- [What is asked]:
Translate this sentence from the passage on Grant's playing into Spanish: "I get what you're saying, fass, in terms of how static Grant's technique was over an extended period of time."

Start of Provided passage

I get what you're saying, fass, in terms of how static Grant's technique was over an extended period of time. I'm a hardcore Grant fan, although more for the mileage he gets out of economy rather than anything associated with Francis Wolff/jazz image and especially the whole junkie/martyr/icon BS. The "sameness" of Grant's playing over any number of recordings is a double-edged sword; on the one hand it illustrates how a simple but instinctual understanding of jazz harmony can be applied to dozens of musical situations (straight up standards playing via his early Blue Note sides, slowburn/mood music ala Idle Moments and Street of Dreams, blues/gospel harmony w/Feelin' the Spirit, Coltrane-ish modalism/progressivism with Matador and solid, funk with Alive and so on...), on the other it's limited in color and technical scope, if not emotional content. A lot of folks talk about just how much Grant absorbed from Bird, but his playing reads kind of like a reduction of bebop phrasing--there's actually very little chromaticism and not that much rhythmic sophistication, and the the real bebop in there is in the shape/contour of his lines.

In terms of Grant "not going far enough"--I always understood Grant's dedication to single line playing as sort of a marker of his own identity, but I can't help but imagine it limited both his professional opportunities and the depth of his music in the long run. I always thought it was interesting how he never really comped on any of his own albums, a fact that casts an intriguing shadow on Grant's several, very sympathetic recorded relationships with top-drawer chordal instrumentalists/compers (Herbie, Larry Young, Bobby Hutcherson, Sonny Clark, Jack McDuff, etc.). In other words, Grant's playing isn't particularly interactive, but it is intensely propulsive--time that sits on or on top of the beat, hard attack, staccato phrasing--which made him an ideal partner for keyboardists/organists who knew how to make their own music, so to speak. At the same time, I get the sense that more demanding company really has to work to integrate him into the ensembles--listen to Herbie's My Point of View or Lee Morgan's Search for the New Land, where Grant will usually show up for a unison line or break and then disappear until/unless there is a guitar solo.

End of Provided passage
Start of Material

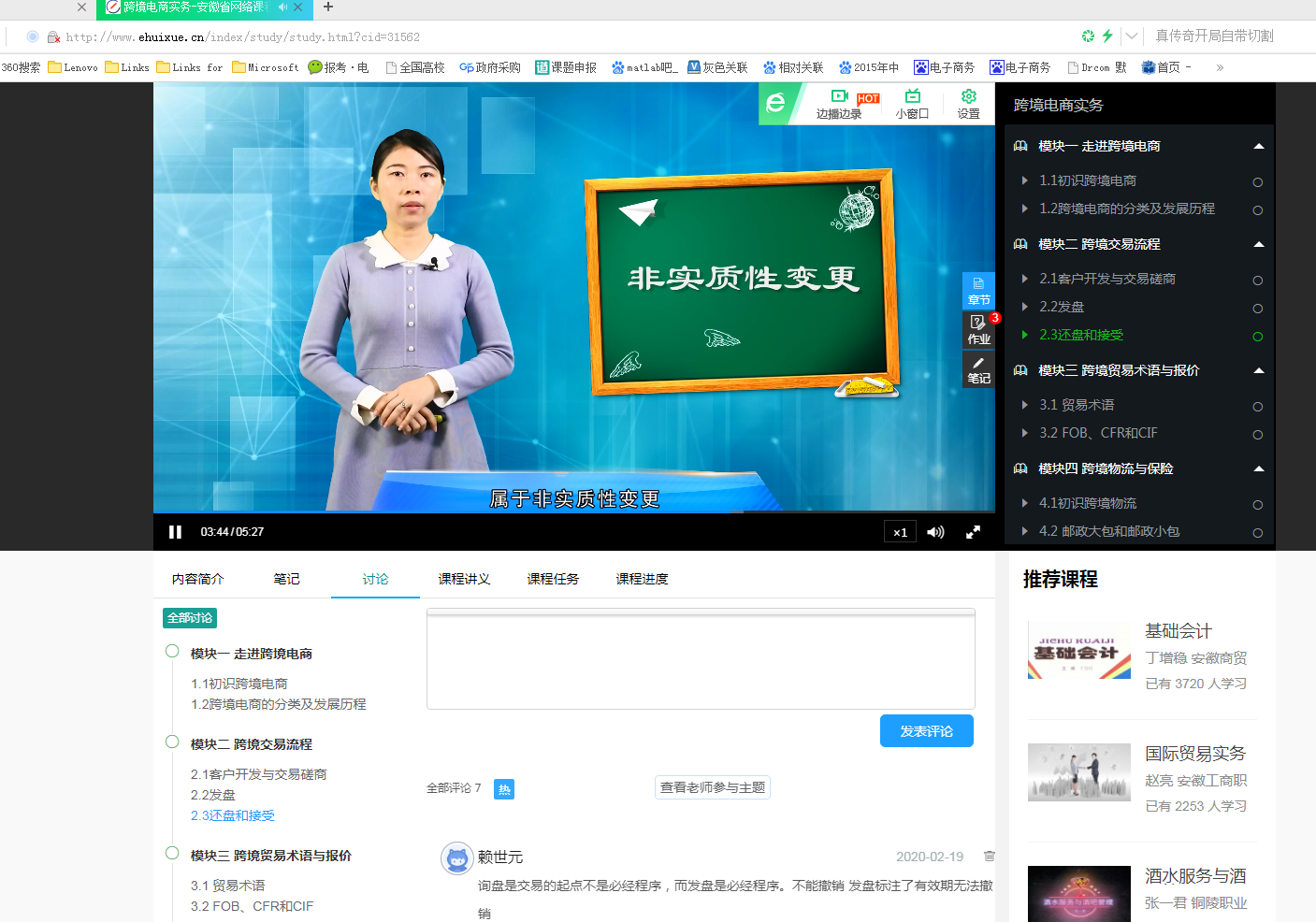
Task: Click the discussion comment text box
Action: click(701, 660)
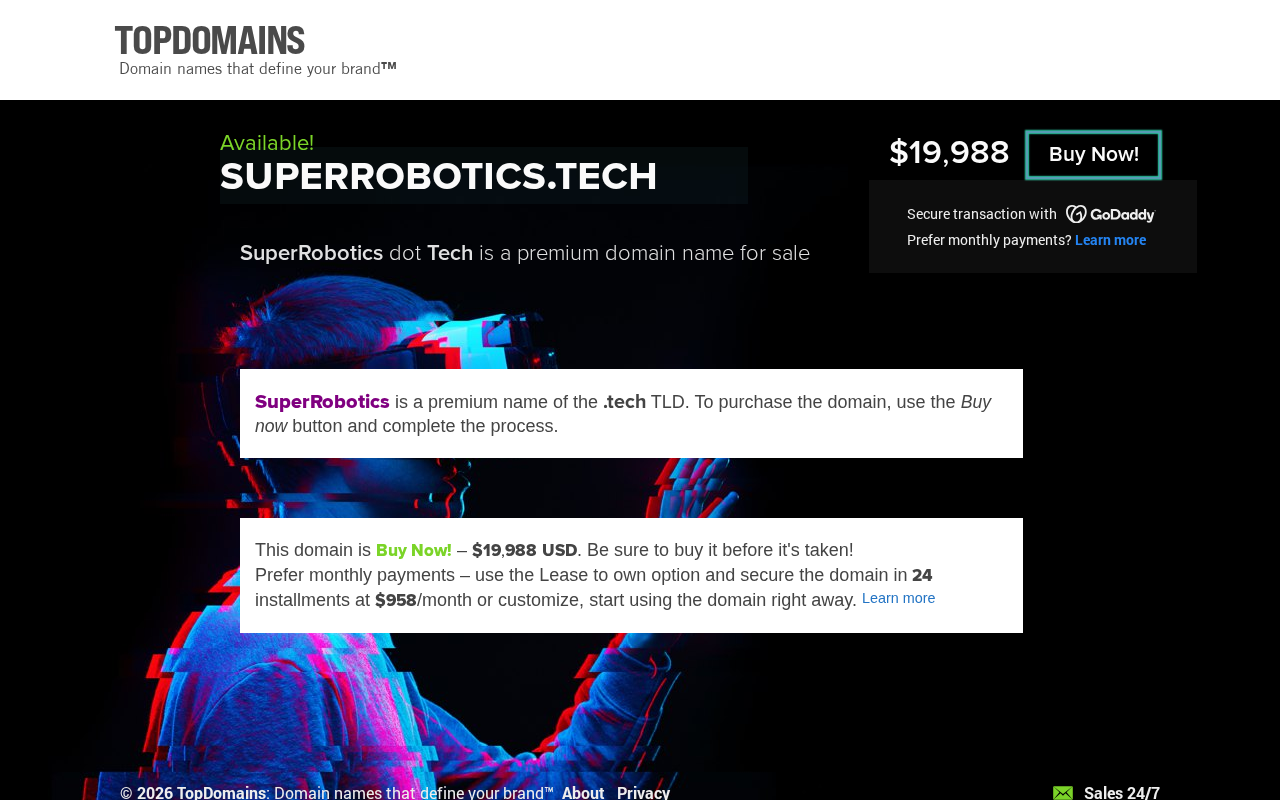This screenshot has height=800, width=1280.
Task: Open the Privacy footer link
Action: pos(643,792)
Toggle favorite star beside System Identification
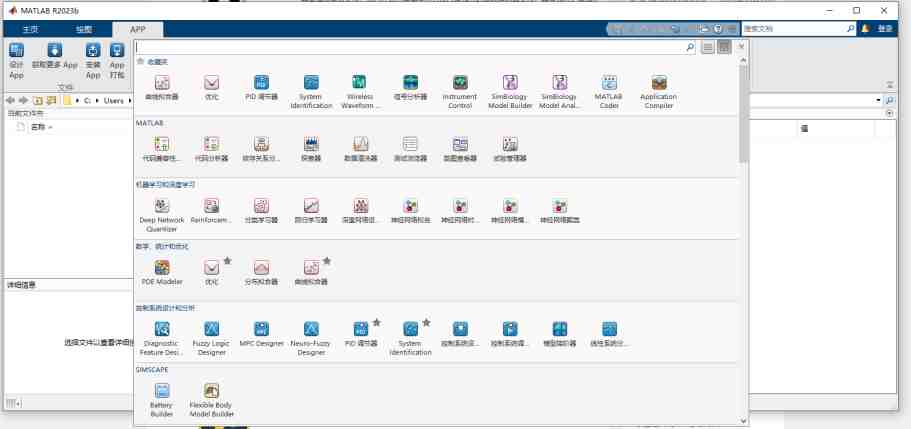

End of Material

- [Final result]:
Entiendo lo que dices, fass, en cuanto a lo estática que fue la técnica de Grant durante un período prolongado de tiempo.